First-off, I want to be clear that in no shape or fashion is my frustration aimed at the homeless families, who most likely will occupy this facility. Instead I’m disappointed by the city’s process and lack of transparency with the community.
As we already know, the east end of the Rockaways continues to face immense challenges due to the lack of essential services that other parts of New York City enjoy. Just last month I called on the city to add additional EMS service after the death of the Tingling twins, and their response to me was that we have adequate service.
The day after receiving their written response, the NY Post printed a story about a lady who was left in a coma because ambulances in Far Rockaway took a halfhour to reach her. The service is repeatedly failing this community and at times has fatal results.
This is just one example, and as we all know, the list goes on and on. Everyday it’s a struggle and a fight to get the necessary amenities we deserve.
I certainly understand New York City’s homeless population is at a record high, and obviously it’s an accumulation of things that have led to this crisis. One reason being that the affordable housing crisis has simply priced working New Yorkers out of their neighborhoods and left them in the shelter system, without a way out. I know some of these families’ plights and they certainly deserve to have a safe place to lay their heads at night, as they get back on their feet.
The only way this will happen is to continue to attack the inequality crisis that has left 54,000 New Yorkers in the system. This is why I’m fighting to ensure the east end of Rockaway remains affordable, otherwise we can expect more shelters in the future.
After Hurricane Sandy, many of us were temporarily or permanently displaced, so we certainly sympathize with the homeless. However, to this day, government has moved at a snail’s pace when it comes to getting us back in our homes and providing extra resources to our community. Prior to Sandy, our community was already dealing with employment, education, transportation, and healthcare crises that continue to rear their ugly heads. Sandy only exacerbated these issues!
Now the city is proposing to put some of New York’s 153 neediest families into a neighborhood that truly lacks the basic services which would help move these families out of the system in the long run. We shouldn’t simply look at just housing families, but look to provide necessary resources to get them out of poverty. If the city hasn’t done this for folks in our community already, how do they plan to do it for these incoming families?
With this in mind, I have several questions for the Department of Homeless Services (DHS) and the administration based on their proposal. 1.What plans are there to ensure these families will have access to wraparound services? 2.What plans are there to expand and support both the Addabbo Health Center and St. John’s Hospital? 3.What plans are there to expand bus rapid transportation to the east end of the Rockaways and for the Q52/Q53 bus to run to Ocean Village? 4.What are your plans to repave our roads and increase sewer infrastructure improvements throughout
Arverne? 5.What are the plans to improve EMS service? 6.Will the city finally expand PS 106 so our children aren’t sitting on their teachers laps during class? Do PS 42,
Goldie Maple, and PS 183 have the capacity to handle the influx of new children coming? 7.What are your plans to ensure the peninsula is more resilient and sustainable in case of another storm?
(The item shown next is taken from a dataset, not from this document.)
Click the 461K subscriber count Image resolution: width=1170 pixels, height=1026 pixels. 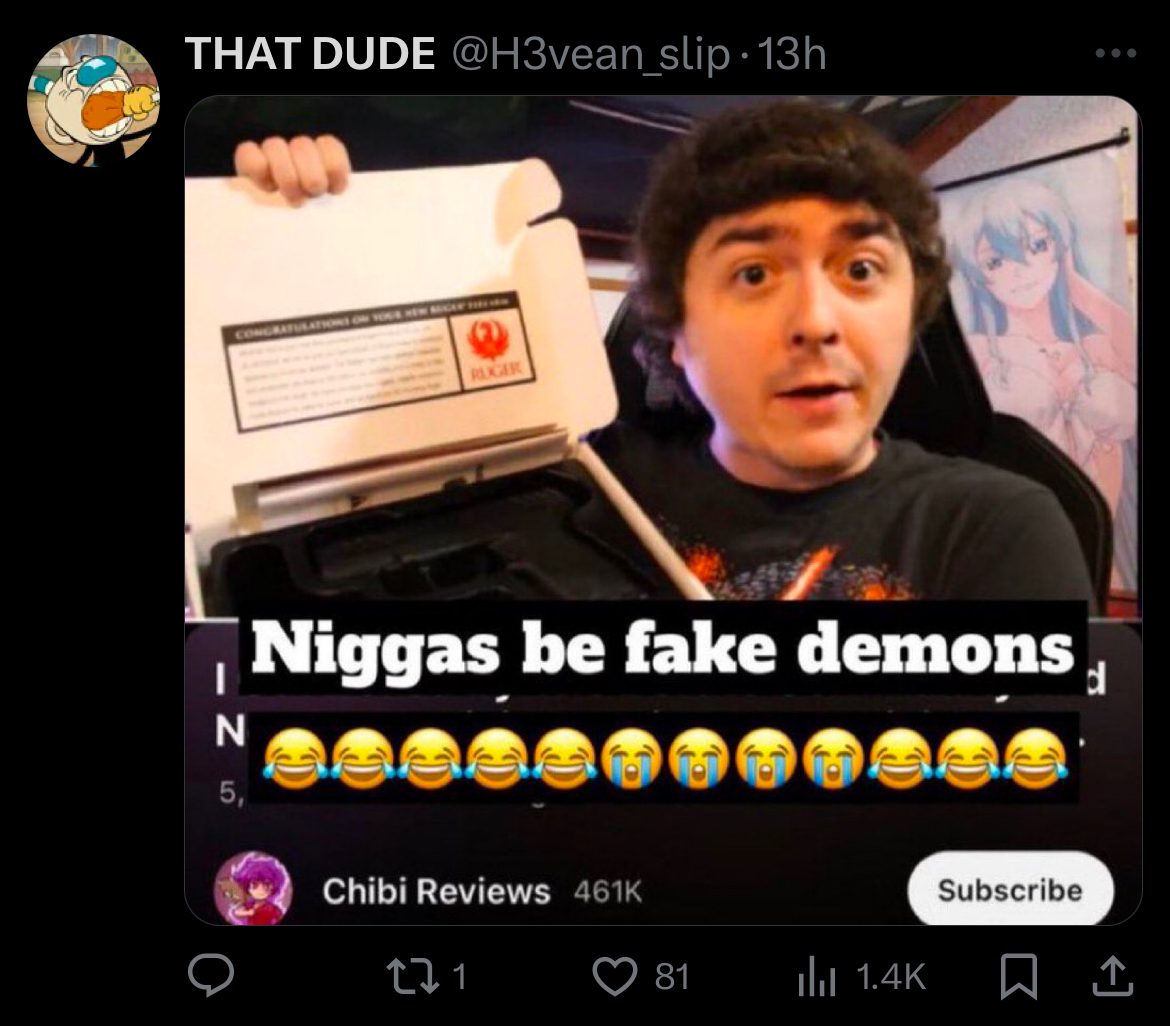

Have you communicated with the
Office of Emergency Management on your plans? 8.What is your security plan for the facility? 9.What are your plans to ensure jobs, vocational training, and extra GED assistance is available on the peninsula? 10.Will there be a community advisory board consisting of DHS, community stakeholders, families, and elected officials for this facility?
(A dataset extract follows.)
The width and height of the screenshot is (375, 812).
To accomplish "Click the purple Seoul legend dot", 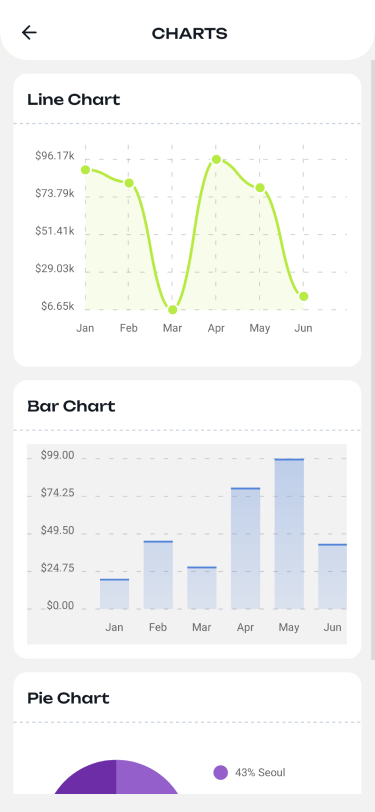I will pos(221,773).
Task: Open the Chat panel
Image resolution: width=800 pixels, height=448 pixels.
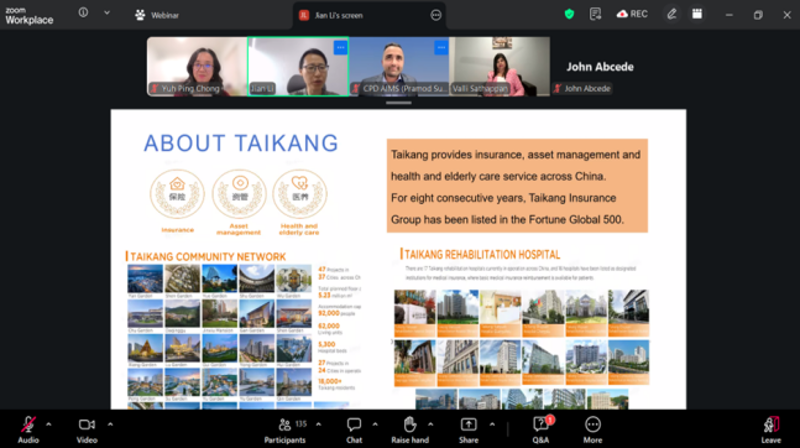Action: (x=354, y=425)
These are the myriad of questions that we anxiously await the city’s answers on, because for several decades these same questions have been raised without any action. If the city wants to truly make life better for these families and fellow Rockawayites, we need to see action on these concerns. While we want nothing but the best for these families, we need to know there’s a commitment to not only house them here, but to ensure a community that has been neglected for decades gets City Hall’s undivided attention. Are we just creating a cycle of poverty for a community, or getting to the root of the problems?